Boccaccio, insieme a Dante Alighieri e Francesco Petrarca, fa parte delle cosiddette «Tre corone» della letteratura italiana. È inoltre ricordato per essere uno dei precursori dell'umanesimo, del quale contribuì a gettare le basi presso la città di Firenze, in concomitanza con l'attività del suo contemporaneo amico e maestro Petrarca. Fu anche colui che diede inizio alla critica e filologia dantesca: Boccaccio si dedicò a ricopiare codici della Divina Commedia e fu anche un promotore dell'opera e della figura di Dante.
Il Decamerón o Decamerone, è una raccolta di cento novelle scritta da Giovanni Boccaccio nel XIV secolo, probabilmente tra il 1349 e il 1351/53 .
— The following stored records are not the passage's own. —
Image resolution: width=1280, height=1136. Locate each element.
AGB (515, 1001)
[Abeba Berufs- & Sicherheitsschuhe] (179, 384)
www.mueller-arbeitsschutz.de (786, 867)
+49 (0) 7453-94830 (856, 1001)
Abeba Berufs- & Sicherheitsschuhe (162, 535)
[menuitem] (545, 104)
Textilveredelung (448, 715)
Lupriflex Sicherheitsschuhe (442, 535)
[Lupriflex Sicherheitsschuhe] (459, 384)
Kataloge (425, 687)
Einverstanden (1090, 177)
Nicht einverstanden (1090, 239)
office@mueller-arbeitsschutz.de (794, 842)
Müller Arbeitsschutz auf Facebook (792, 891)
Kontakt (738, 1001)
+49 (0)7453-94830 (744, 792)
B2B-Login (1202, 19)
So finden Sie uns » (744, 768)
È considerata una delle opere più importanti della letteratura del Trecento europeo, durante il quale esercitò una vasta influenza sulle opere di altri autori, oltre che la capostipite della letteratura in prosa in volgare italiano. Boccaccio nel Decameron raffigura l'intera società del tempo, integrando l'ideale di vita aristocratico, basato sull'amor cortese, la magnanimità, la liberalità, con i valori della mercatura: l'intelligenza, l'intraprendenza, l'astuzia.
Il libro narra di un gruppo di giovani, sette donne e tre uomini, che per dieci giorni si trattengono fuori da Firenze per sfuggire alla peste nera che in quel periodo imperversava nella città, e che a turno si raccontano delle novelle di taglio spesso umoristico e con frequenti richiami all'erotismo bucolico del tempo. Per quest'ultimo aspetto, il libro fu tacciato di immoralità o di scandalo, e fu in molte epoche censurato o comunque non adeguatamente considerato nella storia della letteratura. Il Decameron fu anche ripreso in versione cinematografica da diversi registi, tra cui Pier Paolo Pasolini e i fratelli Taviani.